TRAVERSE CITY — A program that allows locals to lease solar panels from their utility earned industry recognition.
The Solar Up North (SUN) Alliance program, a partnership between Cherryland Electric Cooperative and Traverse City Light and Power, allows customers to lease a solar panel for $470 with a $75 rebate. Customers get a return on their energy bill, usually around $2, for the amount of energy their panel produced.
The program will win the “Exemplary Project” award from the Great Lakes Renewable Energy Association this year. The project is making waves on the national level as well: Cherryland General Manager Tony Anderson was selected to teach a solar workshop at a national conference for cooperatives.
The project is the first community solar project in Michigan, and other utilities expressed interest in trying to emulate it.
“We were very impressed with Cherryland and Traverse City Light Power when we found out they were already developing a program we could point to,” said John Sarver, the executive director of GLREA. “When we were thinking of an exemplary project, there was nobody else to choose this year.”
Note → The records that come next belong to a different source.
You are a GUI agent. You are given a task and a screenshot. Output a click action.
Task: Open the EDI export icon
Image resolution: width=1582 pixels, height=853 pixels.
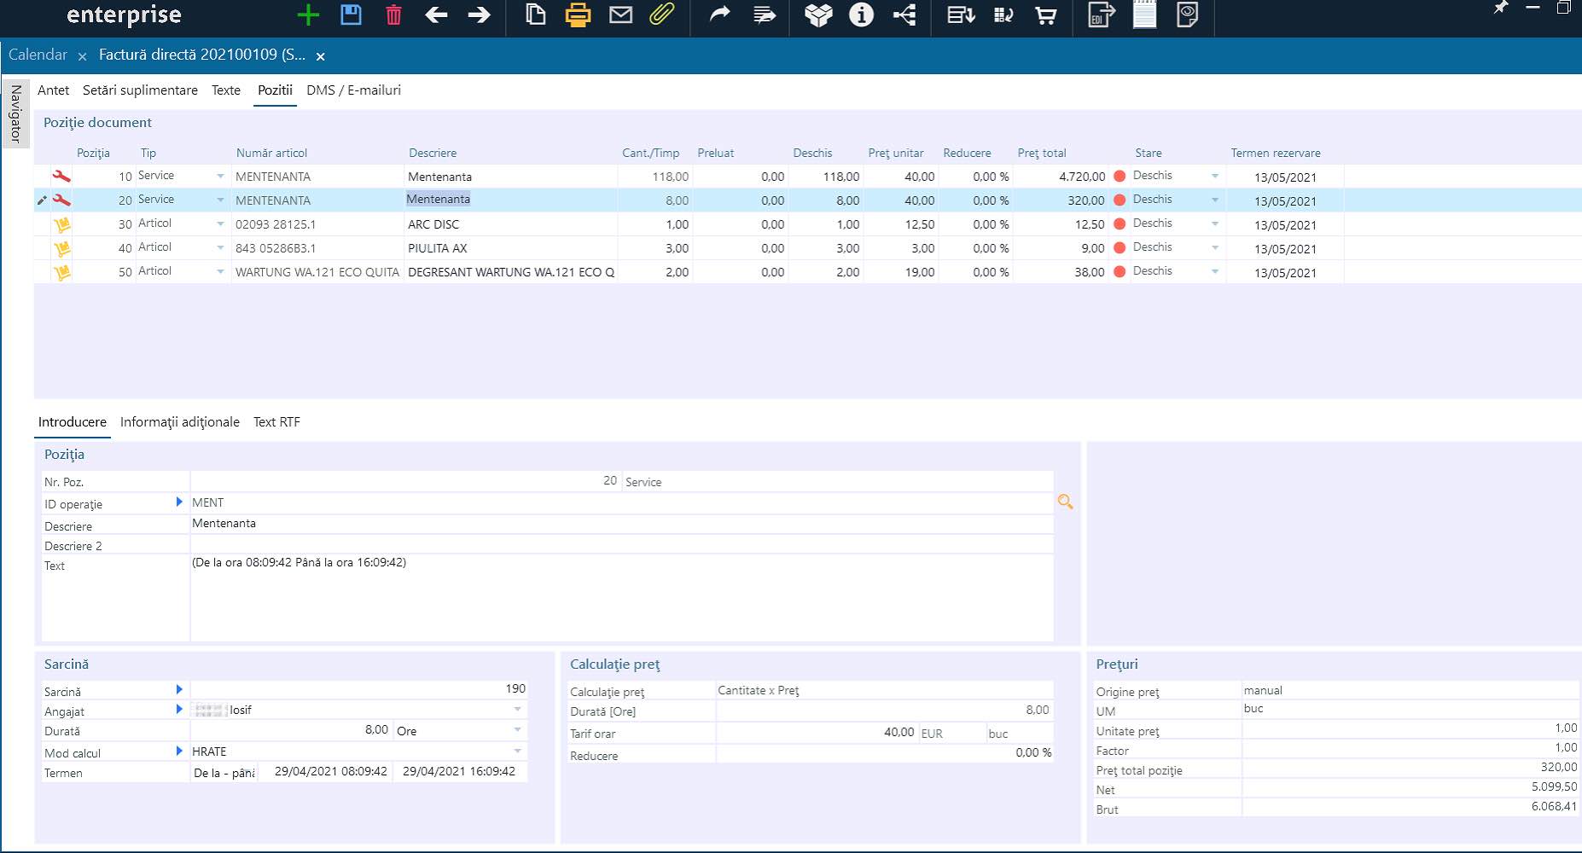pos(1101,15)
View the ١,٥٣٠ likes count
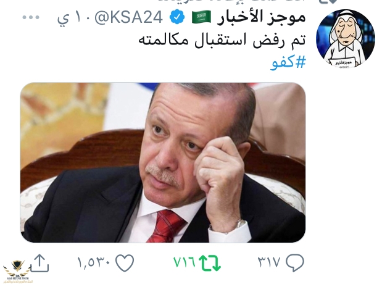This screenshot has height=284, width=390. pos(94,262)
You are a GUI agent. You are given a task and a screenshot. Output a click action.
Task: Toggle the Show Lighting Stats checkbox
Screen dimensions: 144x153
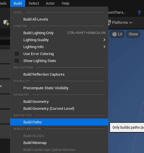point(17,61)
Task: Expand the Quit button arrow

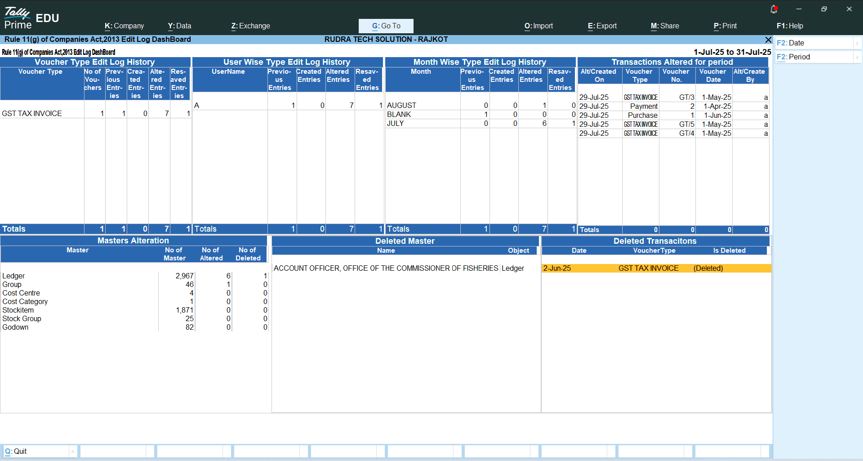Action: 73,452
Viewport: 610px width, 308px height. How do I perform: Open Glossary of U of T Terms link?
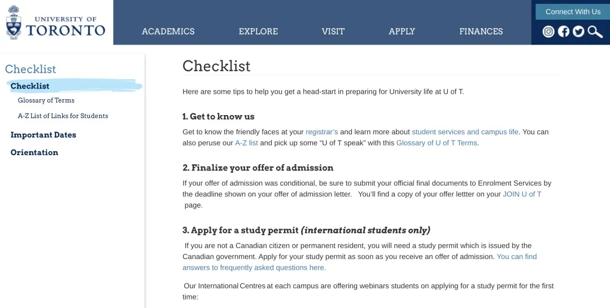437,143
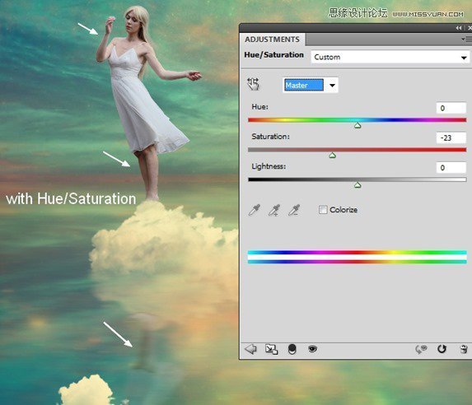Select the on-image targeted adjustment hand tool
The height and width of the screenshot is (405, 472).
[253, 84]
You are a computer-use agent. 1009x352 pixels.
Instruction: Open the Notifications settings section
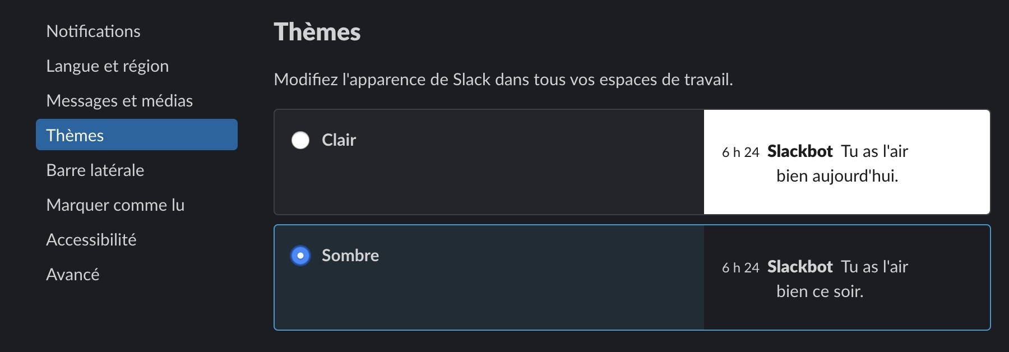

The SUN program isn’t only the first community solar project in the state, but also the culmination of cooperation between two electricity providers.
“The partnership with Traverse City Light Power is unique, and the fact we were able to get the price point below $500 is very unique,” Anderson said. “We’re proud of the fact that maybe we’ve got some momentum going across the state and we did a little something to start that.”
Grants and incentives available to cooperatives trimmed the cost; so too did what Anderson said was a good deal on installation.
Both Anderson and Tim Arends, the executive director of Traverse City Light Power, said they’ve fielded questions from other utilities about the program.
One program advantage is that customers who can’t install solar panels on their homes because of tree cover or costs can still support solar energy efforts.
“I think it’s significant because it finally gave people the opportunity that they’ve been requesting that utilities invest in solar,” said Arends.
Just under 160 solar panels are in use, Anderson said. Cherryland Electric installed 224 panels on its property, but the panels don’t go online until they’re leased.
Some environmentalists contend the utilities aren’t going far enough to use renewable energy, despite the accolades.
“I think it’s a token. It’s a start, but certainly not what’s going to serve citizens of Traverse City,” said Ann Rogers, a co-chair of the Northern Michigan Environmental Action Council and who participates in the solar panel program. She believes more roofs in town should have solar panels.
The solar panels went online on April 22 and have produced 2,247 kilowatt-hours since, through Nov. 25.
“We believe there’s not one silver bullet for energy. We believe if were going to have affordable energy in the future, we have to have a little bit of everything,” said Anderson.